Saturday, July 12, 2008

Foreign Policy Determinism?

Tibor R. Machan
The two Iraqi wars have put the issue of American foreign policy on the agendas of many pundits, writers, intellectuals, and politicians. Why this did not happen when Granada, Panama, Kosovo, and other places were at center stage of actual foreign and military affairs is unclear to me. But somehow the military targeting of Iraq managed to turn a lot of people’s attention to American foreign policy--both the motives for it and its consequences.

In his book, published between the two Iraqi wars, From Wealth to Power (Princeton UP, 1998), current Newsweek International editor--and host of CNN-TV’s very good news magazine program, GPS (Global Public Square)--Fareed Zakaria argued that America has always had an impulse toward expanding its sphere of influence, often through coercive force, rarely only because of the need to defend the country against foreign aggression. And most recently Robert Kagan makes the case, in the new publication World Affairs, A Journal of Ideas and Debate (Spring 2008), that the policy of spreading American influence by aggressive means is by no means an invention of neo-conservatism but some a nearly innate impulse evident throughout the history of the foreign policies of many American administrations.

Both Zakaria and Kagan seem to embrace a form of determinism, Zakaria more directly than Kagan. The fact that America is a prosperous society impels the nation and its governments to be expansionist, even imperialist, in foreign affairs. This is not a matter of choice, nothing that could be otherwise. It is simply the way the world works--big, prosperous countries just aim to grow bigger, even if they do not always succeed with this ambition. Kagan simply claims that contrary to what too many commentators and critics of the George W. Bush administration have argued, the desire to spread democracy by force is a well established tradition evident throughout American history, from the beginning to the present. He believes that the fact that the American Founders believed that the principles sketched in the Declaration of Independence are universal, apply to human community life everywhere, makes the expansionist foreign and military stance unavoidable.

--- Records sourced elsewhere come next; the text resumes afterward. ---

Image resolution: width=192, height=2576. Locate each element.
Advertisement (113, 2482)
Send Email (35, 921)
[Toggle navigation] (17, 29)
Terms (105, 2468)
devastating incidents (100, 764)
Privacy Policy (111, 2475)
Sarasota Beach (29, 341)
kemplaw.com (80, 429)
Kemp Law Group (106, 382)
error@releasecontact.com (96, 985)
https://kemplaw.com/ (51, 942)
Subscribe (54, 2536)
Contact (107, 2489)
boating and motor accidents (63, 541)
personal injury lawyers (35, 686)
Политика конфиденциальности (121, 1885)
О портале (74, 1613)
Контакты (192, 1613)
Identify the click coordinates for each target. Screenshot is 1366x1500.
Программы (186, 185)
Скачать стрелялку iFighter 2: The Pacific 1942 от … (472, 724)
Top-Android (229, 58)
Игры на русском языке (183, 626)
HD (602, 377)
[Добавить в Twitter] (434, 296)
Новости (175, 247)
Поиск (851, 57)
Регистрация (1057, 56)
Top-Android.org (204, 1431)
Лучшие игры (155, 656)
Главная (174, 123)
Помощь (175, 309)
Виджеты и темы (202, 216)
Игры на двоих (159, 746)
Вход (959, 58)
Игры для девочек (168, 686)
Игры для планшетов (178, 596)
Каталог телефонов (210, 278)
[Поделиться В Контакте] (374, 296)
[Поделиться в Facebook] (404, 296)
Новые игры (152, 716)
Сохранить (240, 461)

There is, of course, nothing wrong with showing that certain policies, foreign or domestic, are closely linked to a country’s history in view of the principles embraced by its constitution and the convictions of its citizenry (especially its leadership). But does this support the suggestion that these policies are somehow unavoidable?

Certainly the Founders’ choice of first principles wasn’t something they couldn’t help making. Quite the contrary--they chose very deliberately and rejected alternative regimes as they reached their conclusion about what kind of community the United States of America ought to be. Now with that choice came a long series of institutions and policies. At each stage some changes could be made and many have been--throughout America’s political and legal history the big government versus limited government positions have kept battling it out, and this continues to our day. (Initial commitments have considerable but not inevitable influence--one need but think of marriage where “I do” does but need not determine how things will turn out!)

Many foreign--as well as domestic--policy theorists embrace a certain positivist methodology as they “explain” the world. That is, they often have a firm conviction that they need to identify certain natural causes that produce states of affairs and shy away from dwelling about normative matters, namely, what policies ought to be carried. The idea of free human choices that may be judged right and wrong is not deemed scientific enough. So there is a kind of self-fulfilling real political bias in their analysis. Because of this stance, evaluations and proposals are shunted since they involve value judgments, something that too many such thinkers consider mere biases, nothing rationally defensible.

But, in fact, a good deal of foreign and military policy rests on what public policy makers believe should be done, how the country ought to behave abroad (as well as at home). The sooner the leading thinkers in these areas recognize that values are what matter most and need to be rationally explored, the more sensible will the country’s policies become, both abroad and at home.